» PROBLEM REQUIREMENTS
Reproduce the following entries word for word, omitting the pictures.
____________
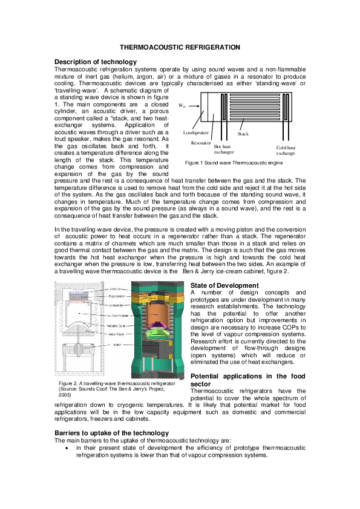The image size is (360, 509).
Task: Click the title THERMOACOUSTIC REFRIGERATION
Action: pos(180,47)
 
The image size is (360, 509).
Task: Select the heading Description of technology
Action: pos(95,62)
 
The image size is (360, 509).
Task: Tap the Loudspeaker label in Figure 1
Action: pos(195,132)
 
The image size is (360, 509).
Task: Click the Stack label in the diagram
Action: pos(243,133)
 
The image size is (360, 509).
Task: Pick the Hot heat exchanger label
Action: pos(223,149)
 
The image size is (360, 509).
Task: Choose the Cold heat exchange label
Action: pos(286,151)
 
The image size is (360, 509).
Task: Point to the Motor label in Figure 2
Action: pos(114,345)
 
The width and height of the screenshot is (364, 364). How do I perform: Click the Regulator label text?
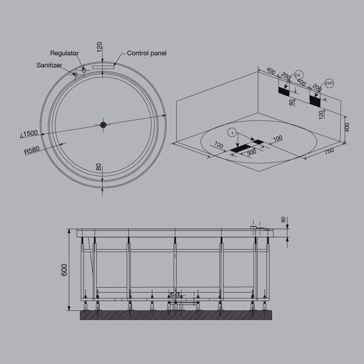pos(64,53)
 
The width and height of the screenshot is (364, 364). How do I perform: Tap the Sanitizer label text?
pos(49,65)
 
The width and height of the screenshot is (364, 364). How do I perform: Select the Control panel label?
pos(147,53)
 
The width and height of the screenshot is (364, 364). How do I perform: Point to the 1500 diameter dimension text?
pos(29,134)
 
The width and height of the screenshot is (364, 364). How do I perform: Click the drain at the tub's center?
pos(104,125)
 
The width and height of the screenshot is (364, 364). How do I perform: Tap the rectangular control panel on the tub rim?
pos(103,67)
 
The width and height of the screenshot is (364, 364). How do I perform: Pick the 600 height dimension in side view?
pos(64,270)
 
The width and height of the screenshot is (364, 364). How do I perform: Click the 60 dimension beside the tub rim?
pos(283,219)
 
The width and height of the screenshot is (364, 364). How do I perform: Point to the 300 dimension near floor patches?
pos(252,152)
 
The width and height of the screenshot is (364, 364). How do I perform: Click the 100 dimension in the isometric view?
pos(278,138)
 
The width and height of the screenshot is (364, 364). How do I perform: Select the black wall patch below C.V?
pos(284,91)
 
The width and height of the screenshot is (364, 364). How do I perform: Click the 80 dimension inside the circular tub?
pos(99,168)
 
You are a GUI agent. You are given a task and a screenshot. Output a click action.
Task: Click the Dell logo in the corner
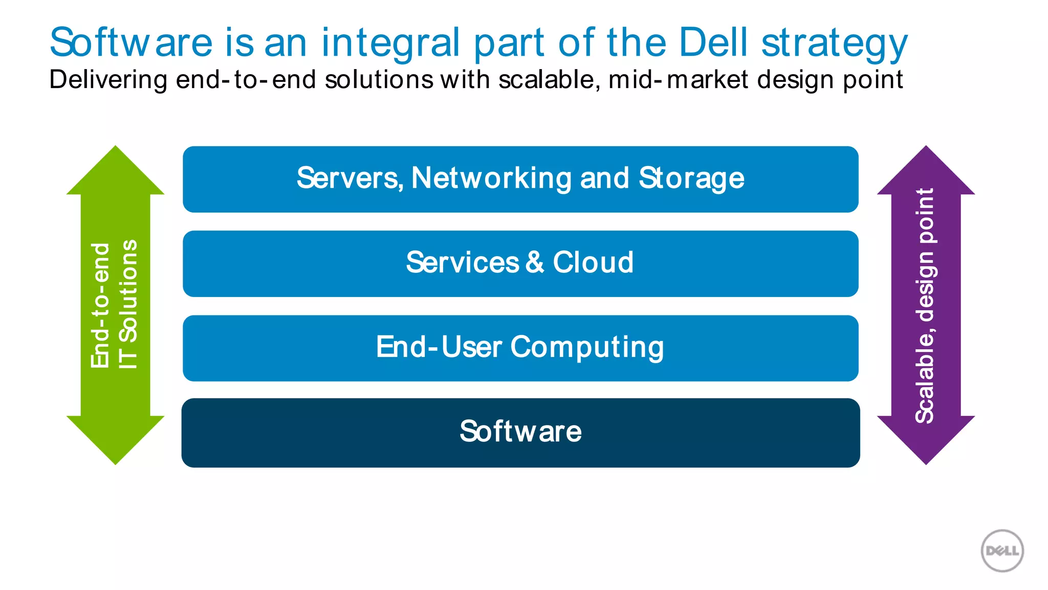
____________
» SOLUTION BELOW
The image size is (360, 509).
Task: Click the title THERMOACOUSTIC REFRIGERATION
Action: pos(180,47)
 
The image size is (360, 509).
Task: Select the heading Description of technology
Action: pos(95,62)
 
The image size is (360, 509).
Task: Tap the Loudspeaker label in Figure 1
Action: pos(195,132)
 
The image size is (360, 509).
Task: Click the Stack label in the diagram
Action: pos(243,133)
 
The image size is (360, 509).
Task: Pick the Hot heat exchanger label
Action: pos(223,149)
 
The image size is (360, 509).
Task: Choose the Cold heat exchange label
Action: pos(286,151)
 
The image size is (360, 509).
Task: Point to the Motor label in Figure 2
Action: pos(114,345)
 
The width and height of the screenshot is (364, 364). How do I perform: Click the Regulator label text?
pos(64,53)
 
The width and height of the screenshot is (364, 364). How do I perform: Tap the Sanitizer label text?
pos(49,65)
 
The width and height of the screenshot is (364, 364). How do I perform: Select the Control panel label?
pos(147,53)
 
The width and height of the screenshot is (364, 364). How do I perform: Point to the 1500 diameter dimension text?
pos(29,134)
 
The width and height of the screenshot is (364, 364). How do I perform: Click the drain at the tub's center?
pos(104,125)
 
The width and height of the screenshot is (364, 364). How do I perform: Tap the rectangular control panel on the tub rim?
pos(103,67)
 
The width and height of the screenshot is (364, 364). How do I perform: Pick the 600 height dimension in side view?
pos(64,270)
 
The width and height of the screenshot is (364, 364). How do I perform: Click the 60 dimension beside the tub rim?
pos(283,219)
 
The width and height of the screenshot is (364, 364). How do I perform: Point to the 300 dimension near floor patches?
pos(252,152)
 
The width and height of the screenshot is (364, 364). How do I perform: Click the 100 dimension in the isometric view?
pos(278,138)
 
The width and height of the screenshot is (364, 364). How do I perform: Select the black wall patch below C.V?
pos(284,91)
 
The width and height of the screenshot is (364, 364). How do I perform: Click the 80 dimension inside the circular tub?
pos(99,168)
 
You are a GUI agent. You are given a task and a screenshot. Output a click action.
Task: Click the Dell logo in the corner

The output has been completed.